We have a full description of our candidate model for the flexible intermediate for ecological community data. Our short name for the model is “ecocomDP”, for “ecological community data design pattern”. The workflow developed is used for a general description of the process EDI is developing, described at our Data package design page. A GitHub repository has been set up to contain the ecocomDP R-code and other material (‘man’, ‘vignettes’, etc) and HTML documentation of the ecocomDP model itself: https://github.com/EDIorg/ecocomDP. Below is a graphic showing all eight data objects in the model and their relationships. Optional tables are greyed out. Four are required; “observation”, “sampling_location”, “taxon” must be populated from primary data. The “dataset_summary” is created and populated from the “observation” table by code. The three primary tables are each linked to an optional table for ancillary information.

The nesting of sampling locations (e.g., transects within areas) is accomplished by using a self-referencing table, in which a location may have a ‘parent’ which is itself a sampling location in the same table. This mechanism allows observations to be associated with a location at any level, and observations can be aggregated under groups of locations.

An optional “variable_mapping” table holds variable names (string content) with their mappings to URIs in external vocabularies. URIs are essential for retrieving a full description of a variable. We have included a column for the name mapped_system itself (although this may be redundant for URIs) to maintain a consistent table pattern as compared to the taxon table (because taxon-URIs are rare and the name of the mapped system is essential).

ecocomDP
Data objects in the ecocomDP model and their relationships.

 
The general description of the workflow for examples of dataset “Levels” we are using for these workflows can be found at our Data package design overview page. In short, Level 0 (L0) is incoming, or raw data. Level 1(L1) is the same data transformed to the ecocomDP model. Level 2 (L2) is data that has been further transformed or aggregated as needed by synthesis working groups. With a common, flexible intermediate (L1), the transforms for L2 can be greatly streamlined, and even facilitated by EDI.


L0 to L1 Use cases

  1. Data destined for Darwin Core Archives (as L2)
  2. Data ised bu two LTER working groups, “Metacommunities” and “Synchrony”
  3. NEON macroinvertebrate data

L0 >L0 to L1 transformation tools

  1. Cleaning and quality control functions for data objects (in R)
  2. Taxon functions with R-taxize, both for metadata and data values
  3. Templated EML metadata for archiving
  4. We are considering L0-to-L1 translator functions using a template.
    • Template that holds “mappings” between the L0 data and metadata to L1 tables and columns
    • Standardized metadata descriptions for the L1 data objects in ecocomDP
    • R-code to ingest and build L1

Access to NEON data
NEON has created an export view of their macroinvertebrate data in the ecocomDP format (also available in our Git repository).

L0 to L1 Processing queue
EDI has assembled a list of datasets to be candidates for conversion. Work began during the June workshop, and continues.
https://github.com/EDIorg/ecocomDP/tree/master/documentation/processing_queue


L1 discovery and further use
EDI has created code to discover, query, and assemble ecocomDP tables into an aggregate, with R. Clone the git repository at the link above.


Work in progress
Many important L0 data are ongoing research-grade time-series. To track their updates, EDI is creating “event subscriptions” for the repository, and will rerun formatting code to update product L1 packages. This is a potentially transformative activity – access to trusted, up-to-date, research-grade data sources is highly desired by synthesis scientists, policy and decision makers, and yet seldom realized. The ability to rerun automated workflows will advance this need significantly.


Shared findings
With LTER sites and other L0 producers: We gather feedback as we develop tools for this data model. As the tools mature, the dialogue will expand LTER sites, and provide feedback to L0 data creators on the essential data components.

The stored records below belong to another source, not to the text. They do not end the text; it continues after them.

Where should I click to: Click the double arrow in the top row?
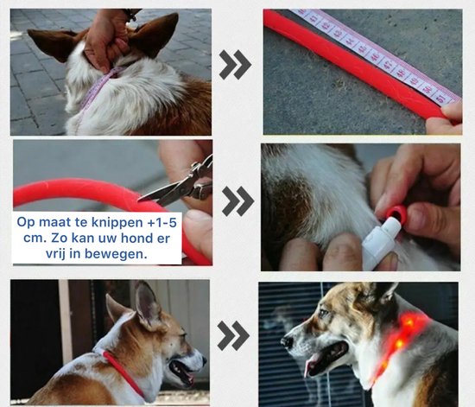pyautogui.click(x=235, y=65)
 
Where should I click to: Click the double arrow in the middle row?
pyautogui.click(x=238, y=200)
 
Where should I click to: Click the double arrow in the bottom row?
pyautogui.click(x=233, y=336)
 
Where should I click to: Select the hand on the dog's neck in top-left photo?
pyautogui.click(x=109, y=40)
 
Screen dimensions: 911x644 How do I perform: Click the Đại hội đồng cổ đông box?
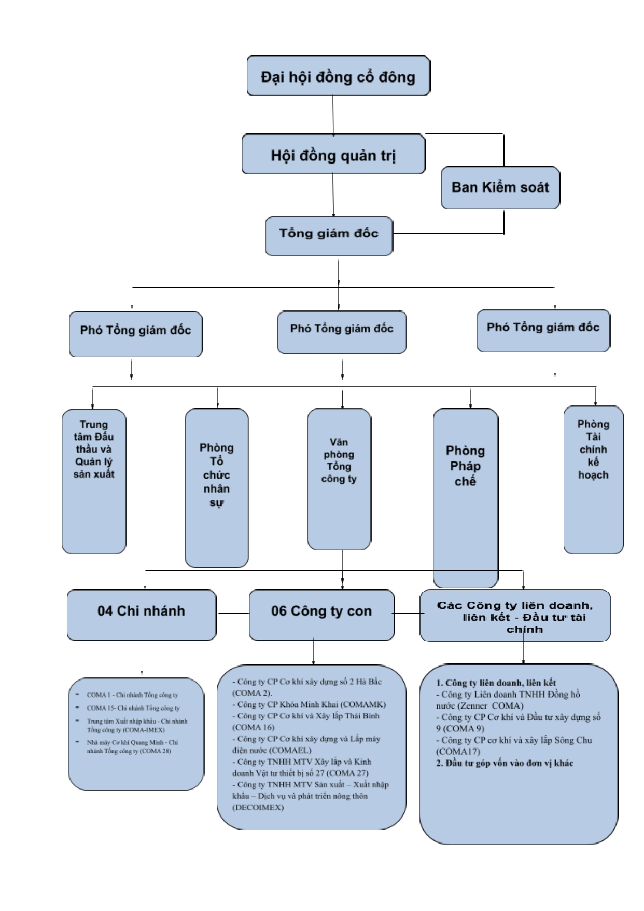(338, 76)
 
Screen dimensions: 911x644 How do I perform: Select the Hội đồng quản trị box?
(333, 154)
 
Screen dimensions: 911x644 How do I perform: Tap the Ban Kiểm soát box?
(500, 187)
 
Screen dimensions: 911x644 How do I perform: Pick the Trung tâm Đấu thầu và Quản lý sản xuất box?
(94, 481)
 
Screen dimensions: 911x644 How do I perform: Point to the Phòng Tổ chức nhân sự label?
(217, 475)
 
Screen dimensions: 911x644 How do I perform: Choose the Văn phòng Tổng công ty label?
(339, 460)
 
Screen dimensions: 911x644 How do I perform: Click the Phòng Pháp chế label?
(465, 466)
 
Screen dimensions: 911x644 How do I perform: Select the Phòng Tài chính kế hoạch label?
(593, 450)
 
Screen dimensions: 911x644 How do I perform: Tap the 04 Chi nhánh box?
(141, 614)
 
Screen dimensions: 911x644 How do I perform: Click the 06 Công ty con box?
(321, 614)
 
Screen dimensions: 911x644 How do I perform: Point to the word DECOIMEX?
(258, 807)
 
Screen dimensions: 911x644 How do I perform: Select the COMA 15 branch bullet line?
(133, 708)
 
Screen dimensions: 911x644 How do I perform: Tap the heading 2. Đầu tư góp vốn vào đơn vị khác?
(505, 763)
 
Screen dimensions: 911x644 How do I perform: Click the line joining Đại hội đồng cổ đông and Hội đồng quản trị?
(333, 115)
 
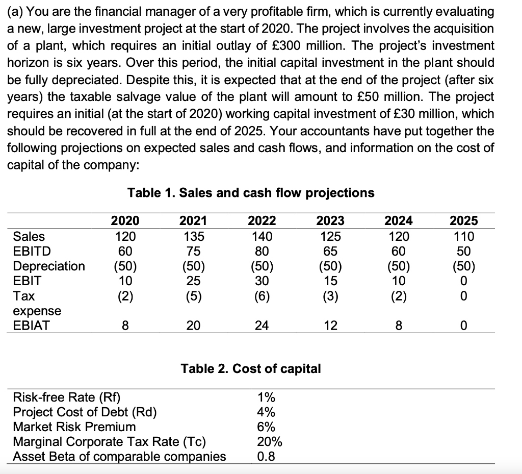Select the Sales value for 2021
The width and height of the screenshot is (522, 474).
193,236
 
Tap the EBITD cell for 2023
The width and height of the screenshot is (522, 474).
330,251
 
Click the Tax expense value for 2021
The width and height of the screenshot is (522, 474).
193,295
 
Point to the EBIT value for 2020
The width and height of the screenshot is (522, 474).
125,281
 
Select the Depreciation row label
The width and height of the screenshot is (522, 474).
49,266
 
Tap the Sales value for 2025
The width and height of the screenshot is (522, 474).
464,236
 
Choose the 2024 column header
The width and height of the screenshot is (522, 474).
399,221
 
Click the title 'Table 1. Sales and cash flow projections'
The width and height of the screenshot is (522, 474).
250,193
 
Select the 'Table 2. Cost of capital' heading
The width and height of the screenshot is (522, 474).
251,369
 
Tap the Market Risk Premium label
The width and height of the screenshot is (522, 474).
74,427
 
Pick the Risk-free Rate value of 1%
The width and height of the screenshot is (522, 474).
265,397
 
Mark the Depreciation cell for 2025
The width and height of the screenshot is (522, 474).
464,266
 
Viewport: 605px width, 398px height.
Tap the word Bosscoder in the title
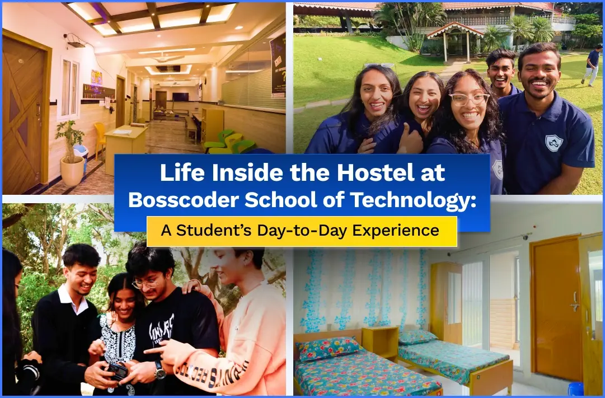point(183,200)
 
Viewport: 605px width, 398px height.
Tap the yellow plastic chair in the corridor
point(99,139)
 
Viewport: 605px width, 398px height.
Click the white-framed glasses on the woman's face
point(468,99)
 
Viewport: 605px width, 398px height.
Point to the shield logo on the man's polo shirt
point(554,143)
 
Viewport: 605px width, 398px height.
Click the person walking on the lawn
point(592,64)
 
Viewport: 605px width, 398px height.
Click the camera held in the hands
point(116,371)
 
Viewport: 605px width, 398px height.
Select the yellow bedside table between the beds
point(380,343)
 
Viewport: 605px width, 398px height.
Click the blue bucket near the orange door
point(576,388)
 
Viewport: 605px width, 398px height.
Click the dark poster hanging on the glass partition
point(278,65)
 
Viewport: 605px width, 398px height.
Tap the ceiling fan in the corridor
point(168,58)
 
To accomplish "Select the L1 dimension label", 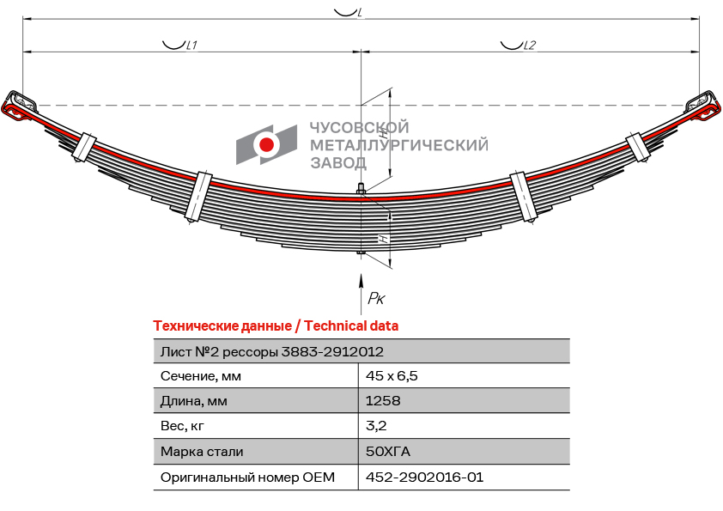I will [x=191, y=46].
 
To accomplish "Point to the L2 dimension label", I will [x=529, y=46].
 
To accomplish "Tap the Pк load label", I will [x=376, y=299].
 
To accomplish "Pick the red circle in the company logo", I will [x=267, y=144].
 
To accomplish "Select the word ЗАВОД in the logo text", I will [x=337, y=162].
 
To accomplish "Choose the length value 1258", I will [x=383, y=401].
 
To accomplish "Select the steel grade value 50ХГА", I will [x=389, y=452].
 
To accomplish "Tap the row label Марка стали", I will [x=202, y=452].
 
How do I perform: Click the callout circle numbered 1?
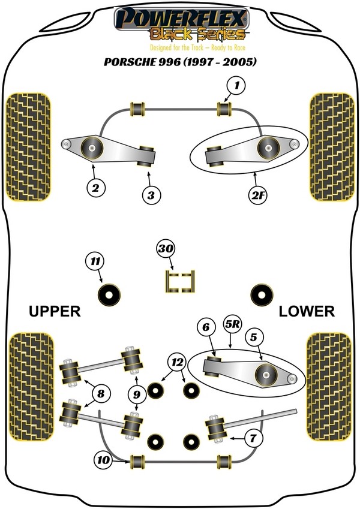236,86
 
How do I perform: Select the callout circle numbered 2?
95,188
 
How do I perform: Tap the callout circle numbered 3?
150,194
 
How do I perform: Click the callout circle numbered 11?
94,261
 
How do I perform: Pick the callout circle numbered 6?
205,327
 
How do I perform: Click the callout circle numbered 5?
254,338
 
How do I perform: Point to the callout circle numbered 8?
100,394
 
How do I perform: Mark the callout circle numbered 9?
137,394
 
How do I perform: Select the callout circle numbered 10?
103,460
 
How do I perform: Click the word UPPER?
54,311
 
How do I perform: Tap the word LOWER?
306,311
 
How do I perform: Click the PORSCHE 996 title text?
180,62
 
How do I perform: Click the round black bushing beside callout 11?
110,294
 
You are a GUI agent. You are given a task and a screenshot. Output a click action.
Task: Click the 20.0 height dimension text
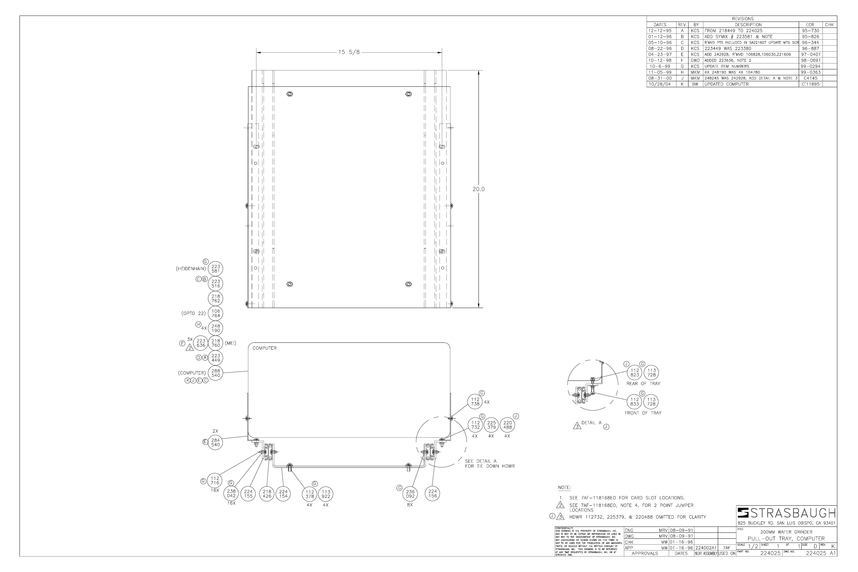click(478, 189)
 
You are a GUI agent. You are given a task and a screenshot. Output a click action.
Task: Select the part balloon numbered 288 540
click(216, 373)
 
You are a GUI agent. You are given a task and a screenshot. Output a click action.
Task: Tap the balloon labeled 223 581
click(216, 269)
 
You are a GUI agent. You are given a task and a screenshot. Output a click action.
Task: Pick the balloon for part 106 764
click(216, 313)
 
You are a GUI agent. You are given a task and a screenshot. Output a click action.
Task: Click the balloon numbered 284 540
click(216, 443)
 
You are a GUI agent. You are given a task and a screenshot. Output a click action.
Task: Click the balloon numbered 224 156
click(433, 494)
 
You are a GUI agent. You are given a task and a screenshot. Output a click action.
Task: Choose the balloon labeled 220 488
click(507, 425)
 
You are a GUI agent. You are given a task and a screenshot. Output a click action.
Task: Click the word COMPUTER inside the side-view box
click(264, 348)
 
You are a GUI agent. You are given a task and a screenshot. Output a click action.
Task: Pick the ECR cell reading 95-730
click(810, 31)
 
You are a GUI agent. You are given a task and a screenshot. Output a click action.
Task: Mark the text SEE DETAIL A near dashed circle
click(480, 461)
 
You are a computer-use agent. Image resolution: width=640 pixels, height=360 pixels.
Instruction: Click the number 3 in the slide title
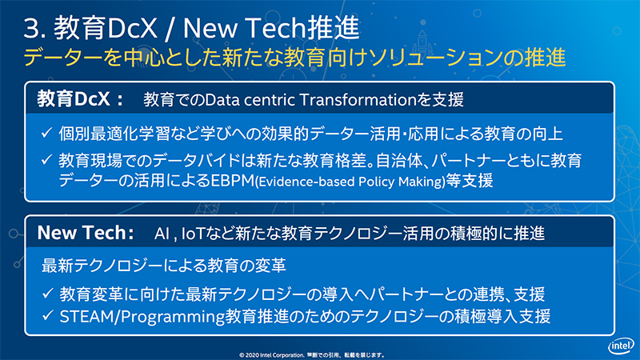tap(33, 30)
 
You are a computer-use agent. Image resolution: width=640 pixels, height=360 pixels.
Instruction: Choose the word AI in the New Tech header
tap(163, 234)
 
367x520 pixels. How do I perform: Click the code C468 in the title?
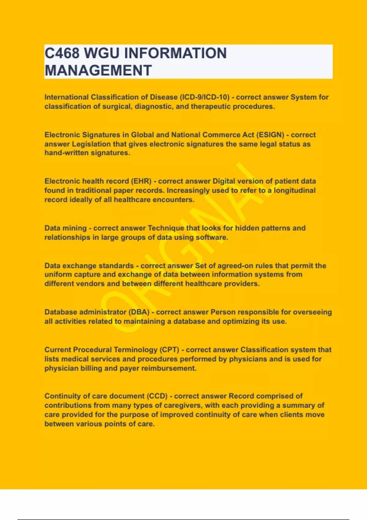tap(62, 53)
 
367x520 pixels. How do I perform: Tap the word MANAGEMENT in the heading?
tap(98, 71)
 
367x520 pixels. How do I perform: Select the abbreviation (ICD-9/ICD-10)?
tap(205, 97)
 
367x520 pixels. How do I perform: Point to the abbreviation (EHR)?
tap(141, 181)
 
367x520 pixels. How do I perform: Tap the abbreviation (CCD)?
tap(158, 396)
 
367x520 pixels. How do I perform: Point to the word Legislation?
tap(91, 144)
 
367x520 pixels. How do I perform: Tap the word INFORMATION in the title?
tap(176, 53)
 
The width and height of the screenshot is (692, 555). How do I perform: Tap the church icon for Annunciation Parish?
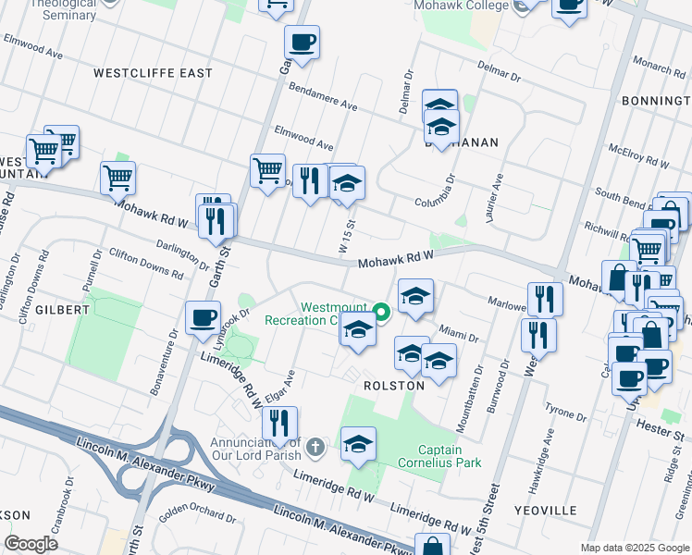pos(315,447)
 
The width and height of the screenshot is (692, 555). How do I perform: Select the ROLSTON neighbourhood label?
pos(394,385)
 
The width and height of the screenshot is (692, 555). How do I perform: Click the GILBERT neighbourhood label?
pos(62,310)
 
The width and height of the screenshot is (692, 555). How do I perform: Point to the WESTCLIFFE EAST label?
pos(154,73)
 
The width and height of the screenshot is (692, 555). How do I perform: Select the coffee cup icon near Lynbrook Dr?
pos(203,318)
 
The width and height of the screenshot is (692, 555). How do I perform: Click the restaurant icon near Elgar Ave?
pos(279,423)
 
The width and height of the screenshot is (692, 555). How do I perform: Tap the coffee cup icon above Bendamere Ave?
pos(303,42)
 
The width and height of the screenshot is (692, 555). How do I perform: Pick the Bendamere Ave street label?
pos(323,96)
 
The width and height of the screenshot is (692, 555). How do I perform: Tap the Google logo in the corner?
pos(31,544)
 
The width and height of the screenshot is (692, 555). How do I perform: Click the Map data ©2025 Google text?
pos(634,548)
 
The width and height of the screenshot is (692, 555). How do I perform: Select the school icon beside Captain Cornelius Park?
pos(358,444)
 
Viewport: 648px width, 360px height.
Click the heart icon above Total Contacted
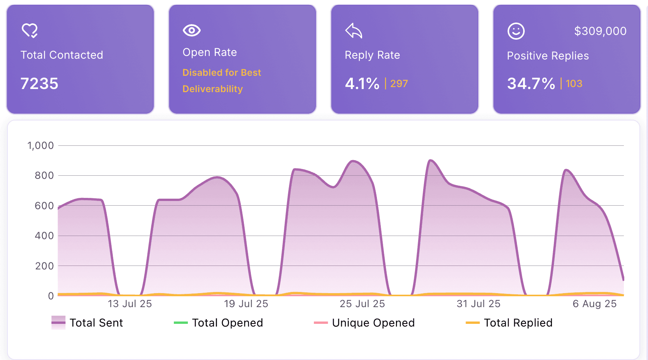[30, 31]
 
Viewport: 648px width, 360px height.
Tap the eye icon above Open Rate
[191, 30]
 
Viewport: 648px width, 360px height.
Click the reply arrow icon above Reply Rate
[354, 31]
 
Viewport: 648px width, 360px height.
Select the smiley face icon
[516, 31]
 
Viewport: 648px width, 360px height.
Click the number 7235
[39, 84]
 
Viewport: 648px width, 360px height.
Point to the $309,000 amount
[600, 31]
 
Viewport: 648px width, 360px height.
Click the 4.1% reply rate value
[362, 84]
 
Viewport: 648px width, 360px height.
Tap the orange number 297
[399, 84]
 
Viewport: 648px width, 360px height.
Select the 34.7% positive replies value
[531, 84]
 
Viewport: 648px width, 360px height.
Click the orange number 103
[574, 84]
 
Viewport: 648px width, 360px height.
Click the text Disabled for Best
[222, 73]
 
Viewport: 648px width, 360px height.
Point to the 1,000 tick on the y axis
[40, 146]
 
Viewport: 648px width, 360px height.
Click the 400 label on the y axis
[44, 236]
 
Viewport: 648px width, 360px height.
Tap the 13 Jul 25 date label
[130, 304]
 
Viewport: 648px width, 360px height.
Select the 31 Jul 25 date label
[478, 304]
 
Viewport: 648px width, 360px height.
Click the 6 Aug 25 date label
[594, 304]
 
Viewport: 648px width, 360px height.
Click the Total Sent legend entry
[96, 323]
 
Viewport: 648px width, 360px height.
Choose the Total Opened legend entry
[227, 323]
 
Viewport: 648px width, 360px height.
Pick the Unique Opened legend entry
[373, 323]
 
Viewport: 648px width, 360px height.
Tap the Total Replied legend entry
[518, 323]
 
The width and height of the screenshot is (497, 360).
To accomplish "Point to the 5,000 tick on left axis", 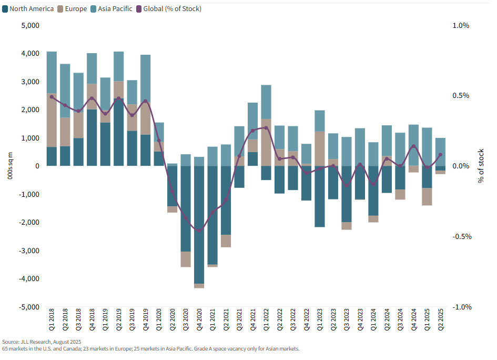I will tap(30, 26).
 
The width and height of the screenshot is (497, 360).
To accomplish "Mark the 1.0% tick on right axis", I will tap(461, 26).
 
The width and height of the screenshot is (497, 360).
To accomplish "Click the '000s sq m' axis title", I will tap(11, 166).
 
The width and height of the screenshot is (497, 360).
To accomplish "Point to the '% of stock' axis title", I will tap(480, 166).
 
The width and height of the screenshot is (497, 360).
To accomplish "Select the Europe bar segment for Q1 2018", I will tap(52, 121).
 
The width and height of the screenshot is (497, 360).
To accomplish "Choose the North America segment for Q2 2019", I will tap(119, 132).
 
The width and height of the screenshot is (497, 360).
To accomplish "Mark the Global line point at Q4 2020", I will tap(199, 231).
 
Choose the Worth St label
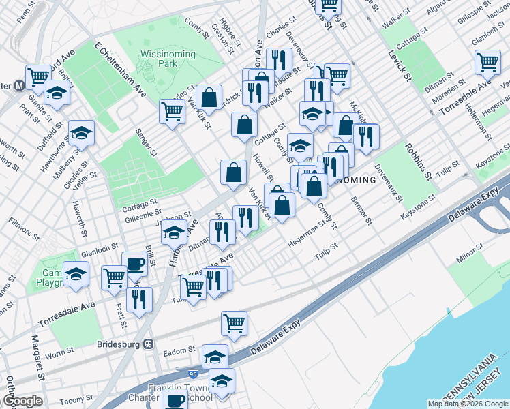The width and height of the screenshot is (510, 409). tap(60, 353)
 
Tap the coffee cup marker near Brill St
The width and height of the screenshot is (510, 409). tap(134, 264)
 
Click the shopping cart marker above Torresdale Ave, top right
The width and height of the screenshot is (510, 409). tap(488, 63)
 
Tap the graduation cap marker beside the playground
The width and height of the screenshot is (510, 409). tap(76, 274)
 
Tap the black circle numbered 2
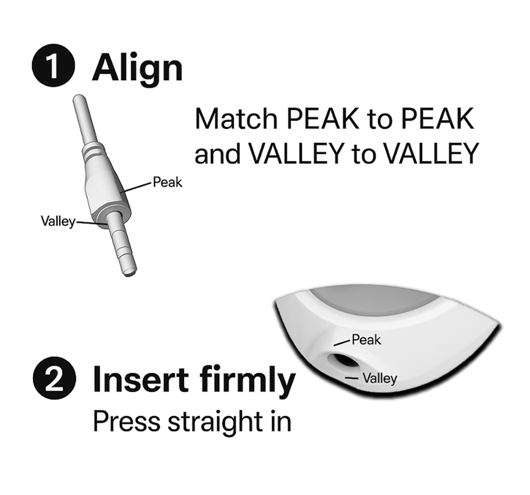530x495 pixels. tap(54, 378)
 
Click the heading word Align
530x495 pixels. tap(137, 69)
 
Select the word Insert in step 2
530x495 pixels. tap(140, 378)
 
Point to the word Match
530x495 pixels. tap(236, 119)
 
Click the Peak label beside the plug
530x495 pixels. tap(167, 182)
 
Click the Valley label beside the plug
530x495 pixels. tap(58, 222)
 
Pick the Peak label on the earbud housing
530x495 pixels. tap(367, 340)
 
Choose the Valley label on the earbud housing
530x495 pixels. tap(380, 378)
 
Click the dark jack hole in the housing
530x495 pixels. tap(343, 363)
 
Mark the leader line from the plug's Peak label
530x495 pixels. tap(138, 187)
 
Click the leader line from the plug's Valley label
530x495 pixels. tap(89, 223)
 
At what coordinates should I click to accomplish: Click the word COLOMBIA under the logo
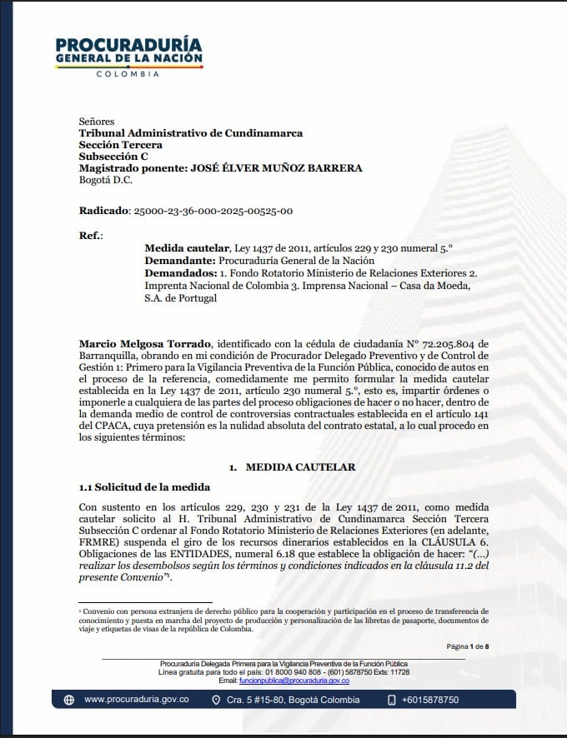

With the LTER NCO: The LTER Network Communications Office (NCO) manages several synthesis working groups, and has interns to assist scientists with data cleansing for their synthesis needs. Their staff are aware of this project, so we will engage them through their scientific programming staff.

Webinar/Video discussion: EDI hosts a series of video teleconferences (VTCs), and we use that venue for updates and feedback on the ecocomDP model and tools. See the EDI Events area.